# Listed entries start
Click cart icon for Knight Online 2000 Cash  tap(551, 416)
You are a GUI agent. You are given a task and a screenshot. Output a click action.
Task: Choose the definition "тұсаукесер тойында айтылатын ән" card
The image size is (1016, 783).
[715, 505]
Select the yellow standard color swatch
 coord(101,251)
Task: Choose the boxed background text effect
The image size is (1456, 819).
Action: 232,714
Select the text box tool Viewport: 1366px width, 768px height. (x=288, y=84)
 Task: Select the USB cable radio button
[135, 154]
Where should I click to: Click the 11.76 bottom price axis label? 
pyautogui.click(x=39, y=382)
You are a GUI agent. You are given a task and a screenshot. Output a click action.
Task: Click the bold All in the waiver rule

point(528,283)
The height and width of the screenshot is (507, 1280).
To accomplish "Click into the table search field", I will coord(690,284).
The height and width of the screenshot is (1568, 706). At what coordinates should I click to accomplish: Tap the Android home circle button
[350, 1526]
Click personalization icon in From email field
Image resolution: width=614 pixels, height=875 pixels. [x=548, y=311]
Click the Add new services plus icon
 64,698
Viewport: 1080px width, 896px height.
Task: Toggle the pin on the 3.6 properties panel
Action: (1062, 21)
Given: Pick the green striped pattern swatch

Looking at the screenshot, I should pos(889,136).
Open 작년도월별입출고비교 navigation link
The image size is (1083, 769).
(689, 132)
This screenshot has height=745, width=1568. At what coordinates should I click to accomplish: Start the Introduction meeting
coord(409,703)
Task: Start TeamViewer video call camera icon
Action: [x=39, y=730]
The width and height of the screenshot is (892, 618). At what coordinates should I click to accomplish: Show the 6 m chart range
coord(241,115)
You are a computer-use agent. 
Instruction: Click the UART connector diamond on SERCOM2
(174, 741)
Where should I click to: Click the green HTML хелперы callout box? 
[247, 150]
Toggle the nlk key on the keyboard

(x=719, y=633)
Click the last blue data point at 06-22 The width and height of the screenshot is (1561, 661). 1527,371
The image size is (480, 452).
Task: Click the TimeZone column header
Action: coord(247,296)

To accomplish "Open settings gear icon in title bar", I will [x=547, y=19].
# Listed entries end
§ Exercise: Rewrite the listing with "swatch" changed to "sample" wherever it appears, leaving every other part unchanged.

§ Response for this exercise:
Click cart icon for Knight Online 2000 Cash  tap(551, 416)
You are a GUI agent. You are given a task and a screenshot. Output a click action.
Task: Choose the definition "тұсаукесер тойында айтылатын ән" card
The image size is (1016, 783).
[715, 505]
Select the yellow standard color sample
 coord(101,251)
Task: Choose the boxed background text effect
The image size is (1456, 819).
Action: 232,714
Select the text box tool Viewport: 1366px width, 768px height. (x=288, y=84)
 Task: Select the USB cable radio button
[135, 154]
Where should I click to: Click the 11.76 bottom price axis label? 
pyautogui.click(x=39, y=382)
You are a GUI agent. You are given a task and a screenshot. Output a click action.
Task: Click the bold All in the waiver rule

point(528,283)
The height and width of the screenshot is (507, 1280).
To accomplish "Click into the table search field", I will coord(690,284).
The height and width of the screenshot is (1568, 706). At what coordinates should I click to accomplish: Tap the Android home circle button
[350, 1526]
Click personalization icon in From email field
Image resolution: width=614 pixels, height=875 pixels. [x=548, y=311]
Click the Add new services plus icon
 64,698
Viewport: 1080px width, 896px height.
Task: Toggle the pin on the 3.6 properties panel
Action: (1062, 21)
Given: Pick the green striped pattern sample

Looking at the screenshot, I should pos(889,136).
Open 작년도월별입출고비교 navigation link
The image size is (1083, 769).
(689, 132)
This screenshot has height=745, width=1568. At what coordinates should I click to accomplish: Start the Introduction meeting
coord(409,703)
Task: Start TeamViewer video call camera icon
Action: [x=39, y=730]
The width and height of the screenshot is (892, 618). At what coordinates should I click to accomplish: Show the 6 m chart range
coord(241,115)
You are a computer-use agent. 
Instruction: Click the UART connector diamond on SERCOM2
(174, 741)
Where should I click to: Click the green HTML хелперы callout box? 
[247, 150]
Toggle the nlk key on the keyboard

(x=719, y=633)
Click the last blue data point at 06-22 The width and height of the screenshot is (1561, 661). 1527,371
The image size is (480, 452).
Task: Click the TimeZone column header
Action: coord(247,296)

To accomplish "Open settings gear icon in title bar", I will [x=547, y=19].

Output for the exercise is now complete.